Friday, December 14, 2012
Apsley House, London
I am stunned that so many weeks have gone by since my last post, and there's no point in apologizing: everyone's busy, everyone has life maintenance, and no one is sitting around eating bons bons. Certainly not here in New York anyway, where we are still coming to terms with Hurricane Sandy (and will be for a long time to come). If we constantly apologized for being late, no conversations of substance would ever happen. So, I'm returning to my last few posts about my trip to England without further ado:
"If you want to understand the history of England, there's no better way than to visit the homes of those who wrote it." -- English Heritage
Another highlight in London was Apsley House in London. Known also as 'No. 1 London,' Apsley House [149 Piccadilly, Hyde Park Corner] was the home of the Duke of Wellington. I admit my main reason for going there was to see a particular painting, 'The Waterseller of Seville,' painted by Diego Velazquez in 1620-22. My Mom brought this painting to my attention after reading about it in The Wall Street Journal ('The Compassionate Scoundrel' by Mary Tompkins Lewis, 18 June, 2011). The painting is magnificent, but Lewis's article really gives the work even more depth. The painting was the last of Velazquez's bodegones, "an early series of genre scenes from Seville of humble figures engaged in the rituals of food and drink." Lewis notes that a waterseller -- an aguador -- was a familiar and welcome sight on the dusty streets of 17th century Seville, and he was also "a stock character in picaresque Spanish literature, plays and popular imagery, routinely rendered as a scoundrel or pathetic peddler who operated on the fringes of urban society and hawked his often dubious wares to an unsuspecting public."
This painting alone is worthy of a journey to Apsley House, but as it happens the mansion is filled with several hundred of the finest works in London (including military memorabilia, a statue of Napoleon by Italian sculptor Canova, a grand 'Battle of Waterloo' painted in 1843 by Sir William Allan, the Saxon Service and Prussian Service porcelain sets, an original pair of Wellington boots, and a pair of candelabra and a silver-gilt shield given to Wellington to celebrate the victory at Waterloo). 'The Waterseller of Seville' is from a group of canvases referred to as the Spanish Royal Collection, which were discovered after the Battle of Vitoria in 1813 in the abandoned baggage carriage of Joseph Bonaparte, who was at that time king of Spain. The works were given to Wellington as rolled-up canvases by King Ferdinand VII of Spain in 1816. Another stunning painting in the Collection is 'The Agony in the Garden' by Correggio -- according to the official guidebook, Benjamin West, President of the Royal Academy, thought this was "worth fighting a battle for, and that it should be framed in diamonds."
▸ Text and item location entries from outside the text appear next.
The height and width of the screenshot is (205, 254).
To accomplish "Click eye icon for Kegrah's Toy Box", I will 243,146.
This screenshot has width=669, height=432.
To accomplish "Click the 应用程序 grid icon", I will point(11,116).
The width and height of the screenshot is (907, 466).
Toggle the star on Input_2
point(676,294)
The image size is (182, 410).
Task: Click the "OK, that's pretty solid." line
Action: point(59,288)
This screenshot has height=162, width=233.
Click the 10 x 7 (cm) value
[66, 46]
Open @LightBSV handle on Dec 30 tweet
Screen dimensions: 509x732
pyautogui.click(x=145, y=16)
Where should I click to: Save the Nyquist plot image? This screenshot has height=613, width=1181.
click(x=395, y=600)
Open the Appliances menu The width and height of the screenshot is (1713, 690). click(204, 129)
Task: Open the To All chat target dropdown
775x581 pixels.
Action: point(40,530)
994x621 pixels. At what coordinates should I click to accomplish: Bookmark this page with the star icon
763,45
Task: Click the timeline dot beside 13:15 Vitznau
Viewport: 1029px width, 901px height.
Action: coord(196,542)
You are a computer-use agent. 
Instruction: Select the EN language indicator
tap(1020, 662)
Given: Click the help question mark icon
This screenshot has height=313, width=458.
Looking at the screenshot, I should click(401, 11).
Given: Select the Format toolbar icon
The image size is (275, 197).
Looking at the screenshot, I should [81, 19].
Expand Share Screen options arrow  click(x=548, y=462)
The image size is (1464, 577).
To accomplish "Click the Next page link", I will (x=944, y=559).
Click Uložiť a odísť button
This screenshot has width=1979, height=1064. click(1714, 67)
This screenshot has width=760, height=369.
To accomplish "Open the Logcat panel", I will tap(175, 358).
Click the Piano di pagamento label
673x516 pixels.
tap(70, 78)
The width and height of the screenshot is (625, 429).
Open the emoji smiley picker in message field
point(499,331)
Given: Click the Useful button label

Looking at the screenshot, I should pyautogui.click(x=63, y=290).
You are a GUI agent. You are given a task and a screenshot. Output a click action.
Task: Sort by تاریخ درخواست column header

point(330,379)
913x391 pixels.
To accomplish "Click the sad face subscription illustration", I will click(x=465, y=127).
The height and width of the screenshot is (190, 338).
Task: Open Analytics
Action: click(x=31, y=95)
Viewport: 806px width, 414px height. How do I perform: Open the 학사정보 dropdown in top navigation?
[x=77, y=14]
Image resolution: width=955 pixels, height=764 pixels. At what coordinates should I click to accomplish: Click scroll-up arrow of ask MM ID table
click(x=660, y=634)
Wellington -- who became known as the Iron Duke -- passed away in 1852 as a national hero. Some 200,000 people lined up to view his body lying in state, and he was buried at St. Paul's Cathedral.
The Statue of Achilles (raised in honor of Wellington and funded entirely by British women), Wellington Arch, and Wellington Statue are very near Apsley House in the Hyde Park Corner traffic island, making this a veritable Wellington neighborhood. So I thought it was a little odd when, I was a little turned around after I came out of the Underground, I asked a few passersby where Apsley House was located. "Come again?" and "What?" were the replies I received. Even when I said, "Wellington's house" they didn't seem to know which way to direct me. No matter -- it actually only took walking a few steps toward the giant Arch to find my way; but Aplsey House deserves to be better known, and I encourage visitors bound for London to find a place for it on their itineraries.